___ Text extract

Miss Block was my first grade teacher at P.S. 102.  She was the same first grade teacher both my sisters Ann and Rose had and believe it or not, my mother had her as well.  Miss Block was the epitome of a spinster teacher.  I can still see her in my mind’s eye.  Short silver grey hair with practical comfortable shoes.  I also remember Mrs. Battista from sixth grade who was a stern looking woman with short red hair.  They are the only two I remember.  I lived at 113th Street First Avenue and the school was located in the block on 113th Street.  I walked to school every day.  I really can’t recall anyone walking me there, except maybe for the first day or so (I really can’t even remember).  We had lunch in school and I came home at 3:00 o’clock.  I started school earlier than most kids.  I was supposed to be enrolled after I had turned five years old or at least four years and nine months old for the upcoming school year, but I started Kindergarten when I was four years and 6 months old.  My mother fought to get me enrolled early and when my mother wanted something….look out!!!

______
___ Data lines

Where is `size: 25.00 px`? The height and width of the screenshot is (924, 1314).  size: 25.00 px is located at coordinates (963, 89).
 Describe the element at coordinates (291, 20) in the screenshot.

______
___ Data lines

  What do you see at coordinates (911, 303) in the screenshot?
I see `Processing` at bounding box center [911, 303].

______

In the school memoir, how old was the writer when starting Kindergarten? Answer using only the school memoir, not the rows.

Full answer → Four years and six months old.